▶ _WHAT YOU ARE ASKED TO DO_:
Transcribe every entry that follows, word for word, and omit the images.

▶ _ENTRIES SUPPLIED_:
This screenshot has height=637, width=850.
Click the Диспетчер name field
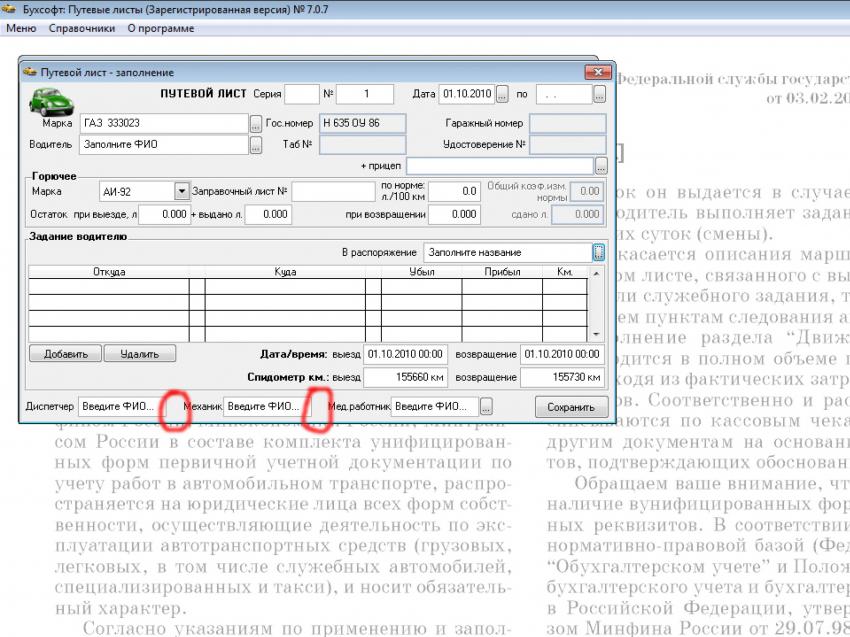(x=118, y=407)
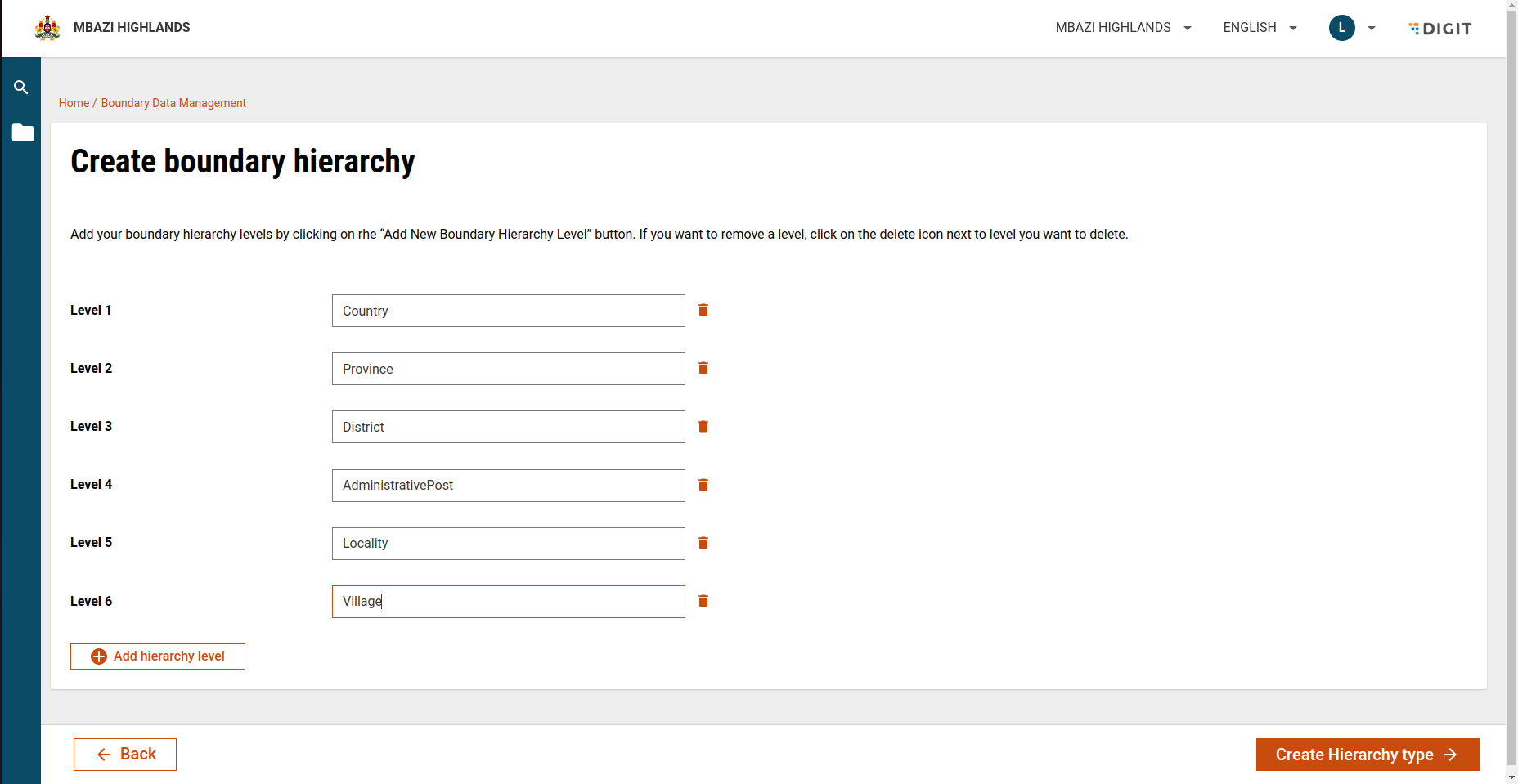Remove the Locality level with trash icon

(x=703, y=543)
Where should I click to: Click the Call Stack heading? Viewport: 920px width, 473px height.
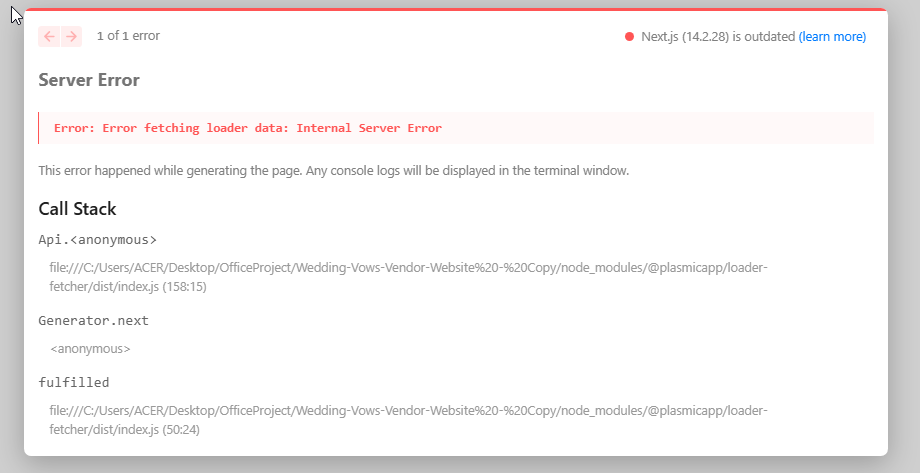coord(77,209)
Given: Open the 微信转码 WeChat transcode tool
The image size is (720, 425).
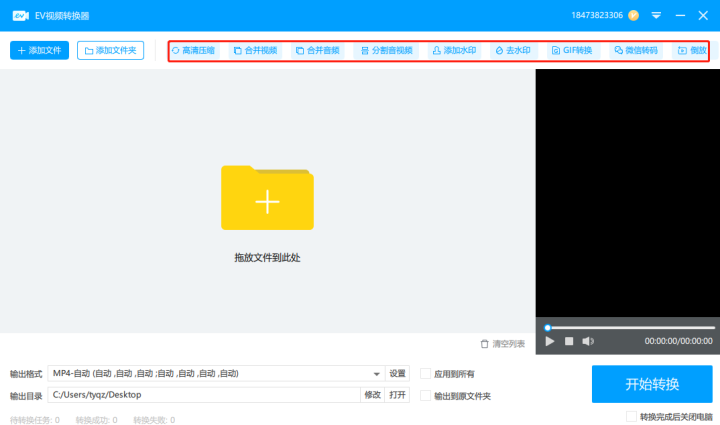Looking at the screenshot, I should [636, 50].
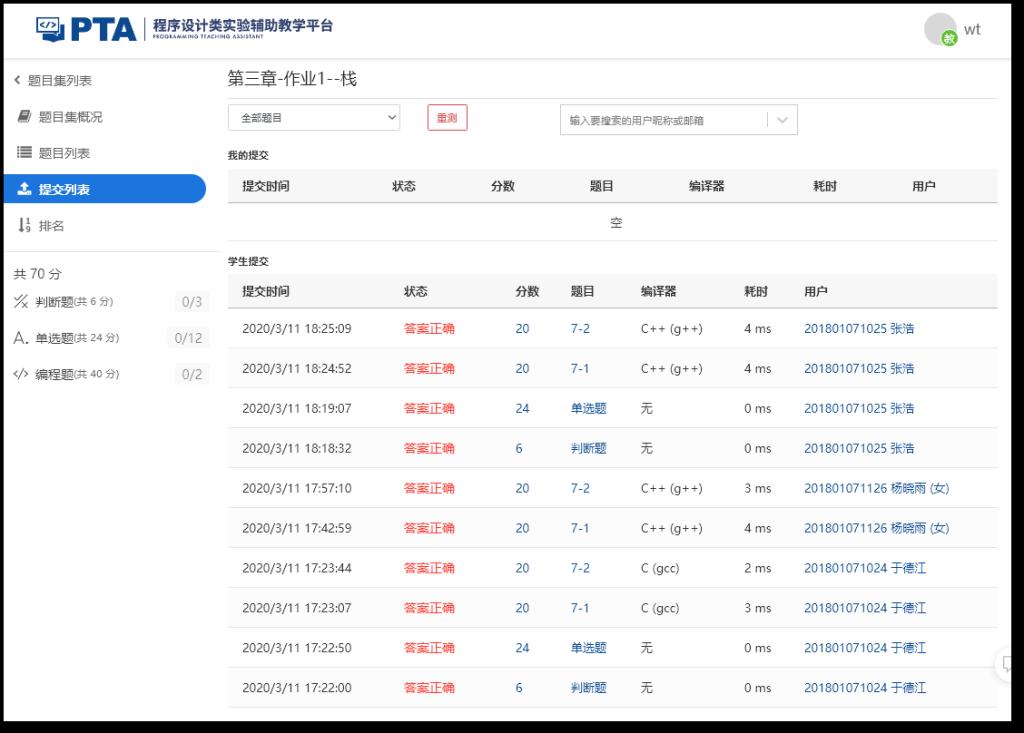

▶ _SOLUTION_:
This screenshot has height=637, width=850.
Click the Диспетчер name field
(x=118, y=407)
Remove the Locality level with trash icon

(x=703, y=543)
Where should I click to: Click the Call Stack heading? Viewport: 920px width, 473px height.
coord(77,209)
Given: Open the 微信转码 WeChat transcode tool
The image size is (720, 425).
Looking at the screenshot, I should [636, 50].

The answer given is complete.